**Instructions for the task:** Copy out each line of the data below word for word.

**Materials provided:**

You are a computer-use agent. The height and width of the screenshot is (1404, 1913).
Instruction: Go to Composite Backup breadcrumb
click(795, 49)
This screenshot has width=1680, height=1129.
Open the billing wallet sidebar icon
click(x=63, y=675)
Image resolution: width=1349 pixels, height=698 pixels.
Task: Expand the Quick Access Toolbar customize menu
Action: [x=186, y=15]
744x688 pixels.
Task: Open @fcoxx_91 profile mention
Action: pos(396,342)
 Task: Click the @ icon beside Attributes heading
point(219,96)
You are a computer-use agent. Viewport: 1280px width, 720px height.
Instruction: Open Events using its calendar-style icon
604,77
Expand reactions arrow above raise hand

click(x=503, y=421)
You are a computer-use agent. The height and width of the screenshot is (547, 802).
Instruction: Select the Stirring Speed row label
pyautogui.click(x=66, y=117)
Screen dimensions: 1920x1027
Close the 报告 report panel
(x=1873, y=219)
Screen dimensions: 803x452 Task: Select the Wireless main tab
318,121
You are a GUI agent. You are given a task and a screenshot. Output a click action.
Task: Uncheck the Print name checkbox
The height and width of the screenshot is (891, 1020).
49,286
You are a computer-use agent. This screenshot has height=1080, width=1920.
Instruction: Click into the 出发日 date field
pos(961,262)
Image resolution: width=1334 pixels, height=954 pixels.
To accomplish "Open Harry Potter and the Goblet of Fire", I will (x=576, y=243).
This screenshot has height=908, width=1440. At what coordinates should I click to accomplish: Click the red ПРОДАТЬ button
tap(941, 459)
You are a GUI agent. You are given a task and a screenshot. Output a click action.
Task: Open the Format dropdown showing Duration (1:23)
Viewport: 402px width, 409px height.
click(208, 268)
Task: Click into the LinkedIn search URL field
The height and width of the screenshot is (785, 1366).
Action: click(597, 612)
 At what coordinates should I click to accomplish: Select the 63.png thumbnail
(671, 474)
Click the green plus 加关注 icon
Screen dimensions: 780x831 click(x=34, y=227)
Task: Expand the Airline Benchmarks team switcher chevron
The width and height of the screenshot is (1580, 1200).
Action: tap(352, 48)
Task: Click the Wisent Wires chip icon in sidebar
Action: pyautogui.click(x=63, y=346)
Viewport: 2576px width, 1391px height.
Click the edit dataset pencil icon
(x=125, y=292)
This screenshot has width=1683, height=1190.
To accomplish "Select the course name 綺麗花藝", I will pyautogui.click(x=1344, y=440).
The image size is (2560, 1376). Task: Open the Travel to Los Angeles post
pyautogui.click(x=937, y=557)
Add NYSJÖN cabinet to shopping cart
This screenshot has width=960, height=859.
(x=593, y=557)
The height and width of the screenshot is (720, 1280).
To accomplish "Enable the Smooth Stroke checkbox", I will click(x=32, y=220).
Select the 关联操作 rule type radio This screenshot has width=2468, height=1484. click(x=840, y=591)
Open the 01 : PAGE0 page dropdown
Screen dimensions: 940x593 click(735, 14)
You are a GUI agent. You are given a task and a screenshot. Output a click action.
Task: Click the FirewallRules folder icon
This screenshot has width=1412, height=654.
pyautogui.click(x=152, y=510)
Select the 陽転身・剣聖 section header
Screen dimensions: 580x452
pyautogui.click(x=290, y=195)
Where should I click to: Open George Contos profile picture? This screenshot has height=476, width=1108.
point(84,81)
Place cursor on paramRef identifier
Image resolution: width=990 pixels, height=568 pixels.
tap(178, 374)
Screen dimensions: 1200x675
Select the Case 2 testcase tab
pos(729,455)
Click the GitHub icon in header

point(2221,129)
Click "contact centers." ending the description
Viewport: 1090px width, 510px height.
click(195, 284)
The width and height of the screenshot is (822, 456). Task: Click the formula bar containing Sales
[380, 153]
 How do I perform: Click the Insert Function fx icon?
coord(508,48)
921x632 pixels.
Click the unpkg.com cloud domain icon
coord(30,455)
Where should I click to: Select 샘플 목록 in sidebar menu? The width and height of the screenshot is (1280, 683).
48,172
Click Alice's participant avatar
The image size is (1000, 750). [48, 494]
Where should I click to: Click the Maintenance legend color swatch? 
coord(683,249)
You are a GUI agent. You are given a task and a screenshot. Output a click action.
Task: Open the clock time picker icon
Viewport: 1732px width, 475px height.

**Exercise response:**
You are a computer-use agent. The height and width of the screenshot is (1404, 1913).
Instruction: Go to Composite Backup breadcrumb
click(795, 49)
This screenshot has width=1680, height=1129.
Open the billing wallet sidebar icon
click(x=63, y=675)
Image resolution: width=1349 pixels, height=698 pixels.
Task: Expand the Quick Access Toolbar customize menu
Action: [x=186, y=15]
744x688 pixels.
Task: Open @fcoxx_91 profile mention
Action: pos(396,342)
 Task: Click the @ icon beside Attributes heading
point(219,96)
You are a computer-use agent. Viewport: 1280px width, 720px height.
Instruction: Open Events using its calendar-style icon
604,77
Expand reactions arrow above raise hand

click(x=503, y=421)
You are a computer-use agent. The height and width of the screenshot is (547, 802).
Instruction: Select the Stirring Speed row label
pyautogui.click(x=66, y=117)
Screen dimensions: 1920x1027
Close the 报告 report panel
(x=1873, y=219)
Screen dimensions: 803x452 Task: Select the Wireless main tab
318,121
You are a GUI agent. You are given a task and a screenshot. Output a click action.
Task: Uncheck the Print name checkbox
The height and width of the screenshot is (891, 1020).
49,286
You are a computer-use agent. This screenshot has height=1080, width=1920.
Instruction: Click into the 出发日 date field
pos(961,262)
Image resolution: width=1334 pixels, height=954 pixels.
To accomplish "Open Harry Potter and the Goblet of Fire", I will (x=576, y=243).
This screenshot has height=908, width=1440. At what coordinates should I click to accomplish: Click the red ПРОДАТЬ button
tap(941, 459)
You are a GUI agent. You are given a task and a screenshot. Output a click action.
Task: Open the Format dropdown showing Duration (1:23)
Viewport: 402px width, 409px height.
click(208, 268)
Task: Click into the LinkedIn search URL field
The height and width of the screenshot is (785, 1366).
Action: click(597, 612)
 At what coordinates should I click to accomplish: Select the 63.png thumbnail
(671, 474)
Click the green plus 加关注 icon
Screen dimensions: 780x831 click(x=34, y=227)
Task: Expand the Airline Benchmarks team switcher chevron
The width and height of the screenshot is (1580, 1200).
Action: tap(352, 48)
Task: Click the Wisent Wires chip icon in sidebar
Action: pyautogui.click(x=63, y=346)
Viewport: 2576px width, 1391px height.
Click the edit dataset pencil icon
(x=125, y=292)
This screenshot has width=1683, height=1190.
To accomplish "Select the course name 綺麗花藝", I will pyautogui.click(x=1344, y=440).
The image size is (2560, 1376). Task: Open the Travel to Los Angeles post
pyautogui.click(x=937, y=557)
Add NYSJÖN cabinet to shopping cart
This screenshot has width=960, height=859.
(x=593, y=557)
The height and width of the screenshot is (720, 1280).
To accomplish "Enable the Smooth Stroke checkbox", I will click(x=32, y=220).
Select the 关联操作 rule type radio This screenshot has width=2468, height=1484. click(x=840, y=591)
Open the 01 : PAGE0 page dropdown
Screen dimensions: 940x593 click(735, 14)
You are a GUI agent. You are given a task and a screenshot. Output a click action.
Task: Click the FirewallRules folder icon
This screenshot has width=1412, height=654.
pyautogui.click(x=152, y=510)
Select the 陽転身・剣聖 section header
Screen dimensions: 580x452
pyautogui.click(x=290, y=195)
Where should I click to: Open George Contos profile picture? This screenshot has height=476, width=1108.
point(84,81)
Place cursor on paramRef identifier
Image resolution: width=990 pixels, height=568 pixels.
tap(178, 374)
Screen dimensions: 1200x675
Select the Case 2 testcase tab
pos(729,455)
Click the GitHub icon in header

point(2221,129)
Click "contact centers." ending the description
Viewport: 1090px width, 510px height.
click(195, 284)
The width and height of the screenshot is (822, 456). Task: Click the formula bar containing Sales
[380, 153]
 How do I perform: Click the Insert Function fx icon?
coord(508,48)
921x632 pixels.
Click the unpkg.com cloud domain icon
coord(30,455)
Where should I click to: Select 샘플 목록 in sidebar menu? The width and height of the screenshot is (1280, 683).
48,172
Click Alice's participant avatar
The image size is (1000, 750). [48, 494]
Where should I click to: Click the Maintenance legend color swatch? 
coord(683,249)
You are a GUI agent. You are given a task and a screenshot. Output a click action.
Task: Open the clock time picker icon
Viewport: 1732px width, 475px height.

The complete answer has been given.